50 years on, remembered still as Italy’s funniest performer


Antonio De Curtis - Totò - in a scene from his first film, shot in 1937 and called Fermo con le mani (Hands off me!)
Antonio De Curtis - Totò - in a scene from his first film, shot
in 1937 and called Fermo con le mani (Hands off me!)
The comic actor Antonio De Curtis, universally known as Totò and still winning polls as the most popular Italian comedian of all time a half-century after his death, was born on this day in 1898 in Naples.

Totò had a distinguished career in theatre, wrote poetry and sang, but is best remembered for the 97 films in which he appeared between 1937 and his death in 1967, many of which were made simply as a platform for his inimitable talent.

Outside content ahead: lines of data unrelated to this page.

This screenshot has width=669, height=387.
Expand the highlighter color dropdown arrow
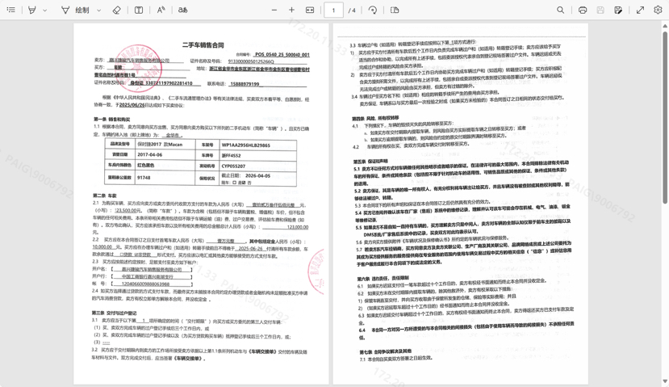pyautogui.click(x=46, y=11)
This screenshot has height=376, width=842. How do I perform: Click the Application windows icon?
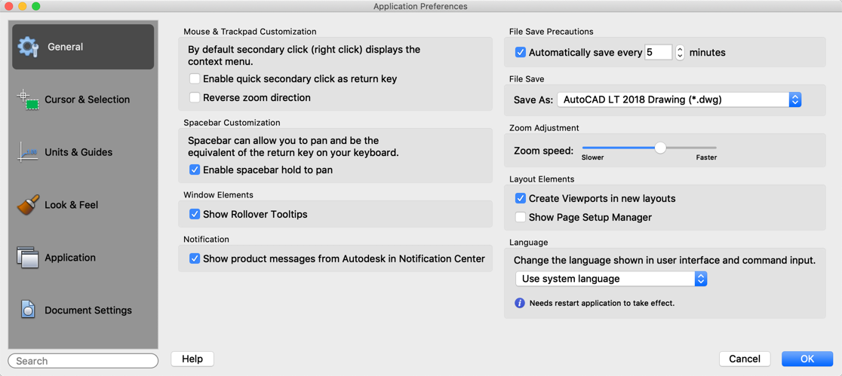pyautogui.click(x=28, y=258)
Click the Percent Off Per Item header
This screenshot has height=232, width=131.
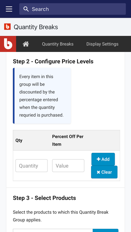point(68,140)
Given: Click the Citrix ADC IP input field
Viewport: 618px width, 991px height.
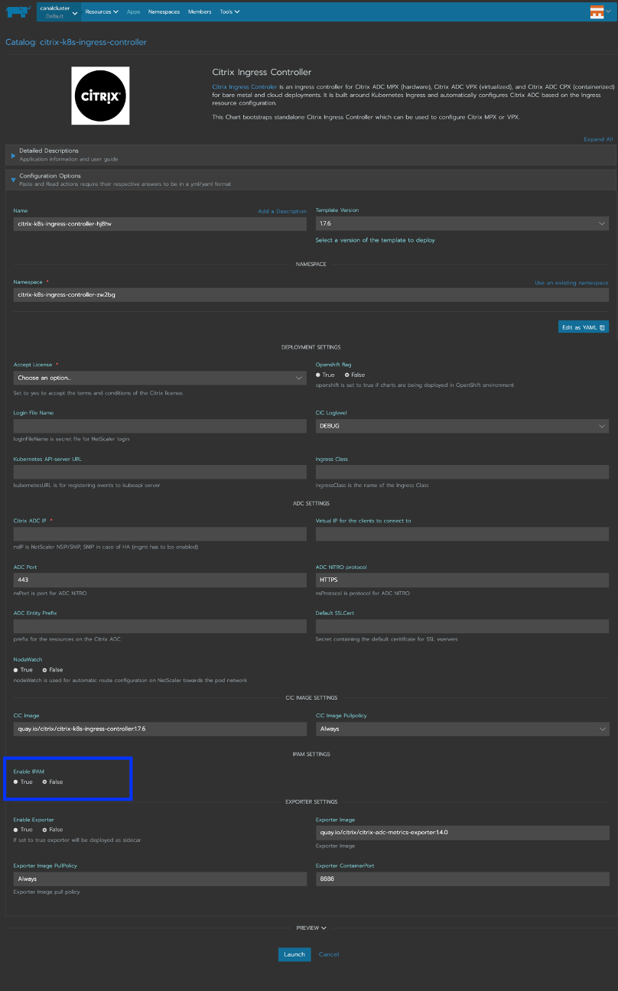Looking at the screenshot, I should pyautogui.click(x=159, y=534).
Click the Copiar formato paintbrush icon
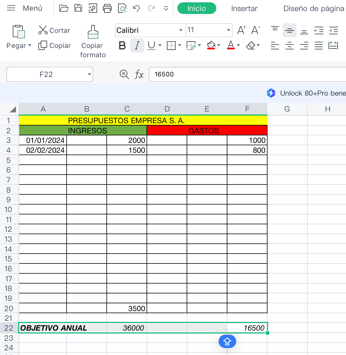The width and height of the screenshot is (346, 355). click(x=93, y=32)
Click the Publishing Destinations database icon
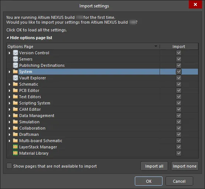This screenshot has height=189, width=205. point(16,65)
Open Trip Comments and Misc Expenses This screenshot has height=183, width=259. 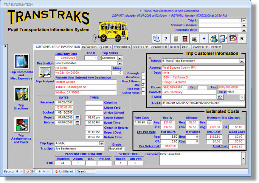tap(22, 62)
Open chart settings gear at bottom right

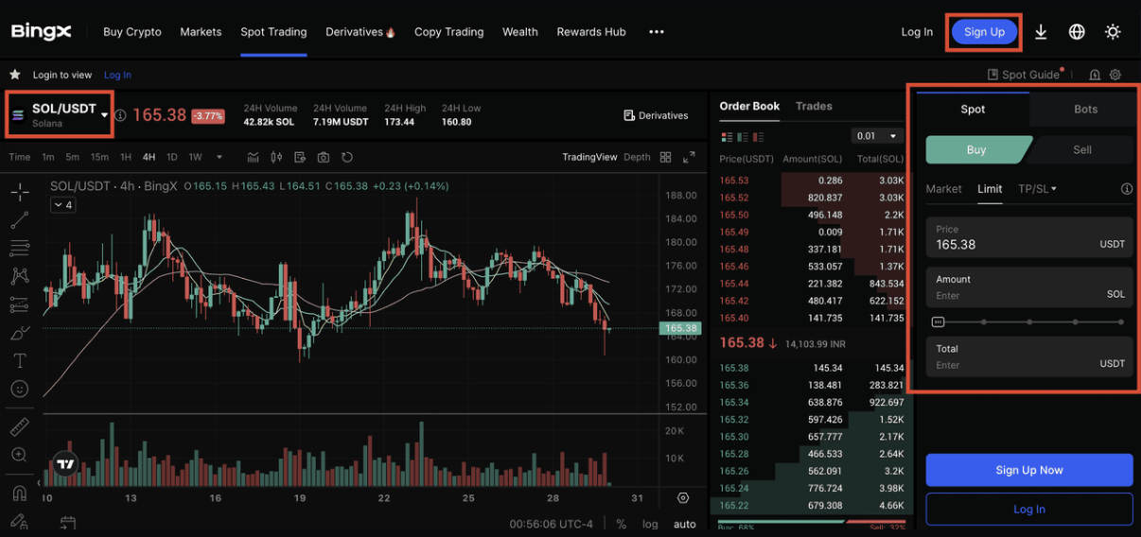tap(683, 498)
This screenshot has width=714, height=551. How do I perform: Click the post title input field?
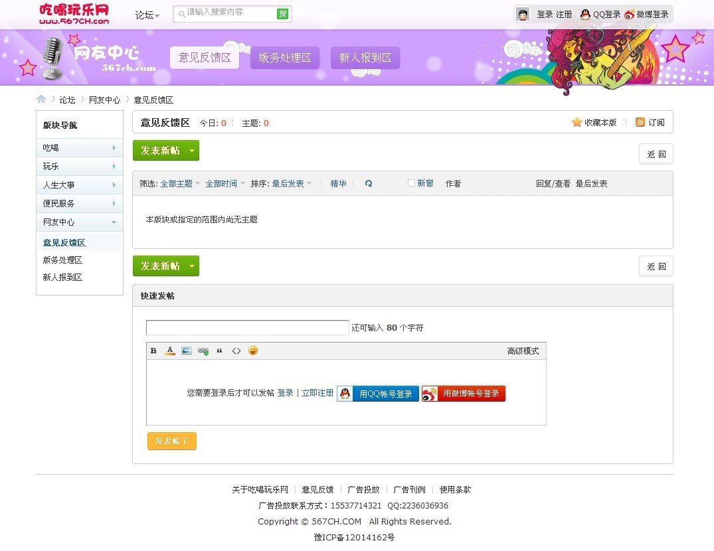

Although he worked in dramatic roles for some of Italy’s most respected directors, it was for his comedy that he was most appreciated. He and the director Mario Monicelli, regarded as the 'father of the commedia all'italiana genre' enjoyed a long and fruitful partnership.

His characters were typically eccentric, his acting style sometimes almost extravagantly expressive both physically and vocally.  In his humour, he drew on his body and his face to maximum effect but also possessed an inherent sense of timing in the way he delivered his lines. Often, at the peak of his screen career with his characters so well defined, he would dispense with much of his script and simply adlib, giving free rein to the cynicism and irreverence that came naturally.

Such was his popularity that after his death from a heart attack at the age of 69 he was given funerals both in Rome, where he lived, and in his native Naples.  The crowd that witnessed his funeral procession in his home city was conservatively estimated at 250,000.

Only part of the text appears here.